**Work to complete:** Every single record needs to be restated word for word.

☆ ☆ ☆ ☆

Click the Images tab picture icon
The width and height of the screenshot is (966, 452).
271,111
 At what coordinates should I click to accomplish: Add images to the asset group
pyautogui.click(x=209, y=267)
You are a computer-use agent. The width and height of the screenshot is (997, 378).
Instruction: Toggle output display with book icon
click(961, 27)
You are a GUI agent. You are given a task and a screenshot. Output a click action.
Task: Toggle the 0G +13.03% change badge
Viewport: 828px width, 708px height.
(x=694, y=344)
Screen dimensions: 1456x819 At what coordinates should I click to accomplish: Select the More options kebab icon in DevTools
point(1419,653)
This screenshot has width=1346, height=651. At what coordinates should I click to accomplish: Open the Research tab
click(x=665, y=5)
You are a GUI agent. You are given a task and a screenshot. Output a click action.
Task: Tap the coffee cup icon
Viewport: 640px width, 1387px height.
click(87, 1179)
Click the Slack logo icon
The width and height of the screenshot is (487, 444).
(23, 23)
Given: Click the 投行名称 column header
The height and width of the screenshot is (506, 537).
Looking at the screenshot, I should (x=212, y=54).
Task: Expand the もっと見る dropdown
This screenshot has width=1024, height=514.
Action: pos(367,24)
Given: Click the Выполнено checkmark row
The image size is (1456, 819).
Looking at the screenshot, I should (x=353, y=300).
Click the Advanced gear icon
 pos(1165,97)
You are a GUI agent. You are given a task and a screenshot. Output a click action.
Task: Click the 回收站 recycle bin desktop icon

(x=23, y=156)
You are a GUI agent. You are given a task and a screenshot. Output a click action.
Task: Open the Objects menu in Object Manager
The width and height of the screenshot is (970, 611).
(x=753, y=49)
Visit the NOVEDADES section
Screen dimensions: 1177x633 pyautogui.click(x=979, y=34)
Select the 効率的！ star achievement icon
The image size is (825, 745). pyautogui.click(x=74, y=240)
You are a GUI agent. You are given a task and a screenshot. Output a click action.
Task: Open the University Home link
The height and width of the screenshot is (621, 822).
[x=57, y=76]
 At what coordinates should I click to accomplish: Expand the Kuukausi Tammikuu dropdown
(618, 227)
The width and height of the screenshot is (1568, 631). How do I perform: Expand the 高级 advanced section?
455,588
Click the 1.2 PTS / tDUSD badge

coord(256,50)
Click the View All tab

☆ ☆ ☆ ☆

**Answer for this exercise:**
Click the Images tab picture icon
The width and height of the screenshot is (966, 452).
271,111
 At what coordinates should I click to accomplish: Add images to the asset group
pyautogui.click(x=209, y=267)
You are a computer-use agent. The width and height of the screenshot is (997, 378).
Instruction: Toggle output display with book icon
click(961, 27)
You are a GUI agent. You are given a task and a screenshot. Output a click action.
Task: Toggle the 0G +13.03% change badge
Viewport: 828px width, 708px height.
(x=694, y=344)
Screen dimensions: 1456x819 At what coordinates should I click to accomplish: Select the More options kebab icon in DevTools
point(1419,653)
This screenshot has width=1346, height=651. At what coordinates should I click to accomplish: Open the Research tab
click(x=665, y=5)
You are a GUI agent. You are given a task and a screenshot. Output a click action.
Task: Tap the coffee cup icon
Viewport: 640px width, 1387px height.
click(87, 1179)
Click the Slack logo icon
The width and height of the screenshot is (487, 444).
(23, 23)
Given: Click the 投行名称 column header
The height and width of the screenshot is (506, 537).
Looking at the screenshot, I should (x=212, y=54).
Task: Expand the もっと見る dropdown
This screenshot has width=1024, height=514.
Action: pos(367,24)
Given: Click the Выполнено checkmark row
The image size is (1456, 819).
Looking at the screenshot, I should (x=353, y=300).
Click the Advanced gear icon
 pos(1165,97)
You are a GUI agent. You are given a task and a screenshot. Output a click action.
Task: Click the 回收站 recycle bin desktop icon

(x=23, y=156)
You are a GUI agent. You are given a task and a screenshot. Output a click action.
Task: Open the Objects menu in Object Manager
The width and height of the screenshot is (970, 611).
(x=753, y=49)
Visit the NOVEDADES section
Screen dimensions: 1177x633 pyautogui.click(x=979, y=34)
Select the 効率的！ star achievement icon
The image size is (825, 745). pyautogui.click(x=74, y=240)
You are a GUI agent. You are given a task and a screenshot. Output a click action.
Task: Open the University Home link
The height and width of the screenshot is (621, 822).
[x=57, y=76]
 At what coordinates should I click to accomplish: Expand the Kuukausi Tammikuu dropdown
(618, 227)
The width and height of the screenshot is (1568, 631). How do I perform: Expand the 高级 advanced section?
455,588
Click the 1.2 PTS / tDUSD badge

coord(256,50)
Click the View All tab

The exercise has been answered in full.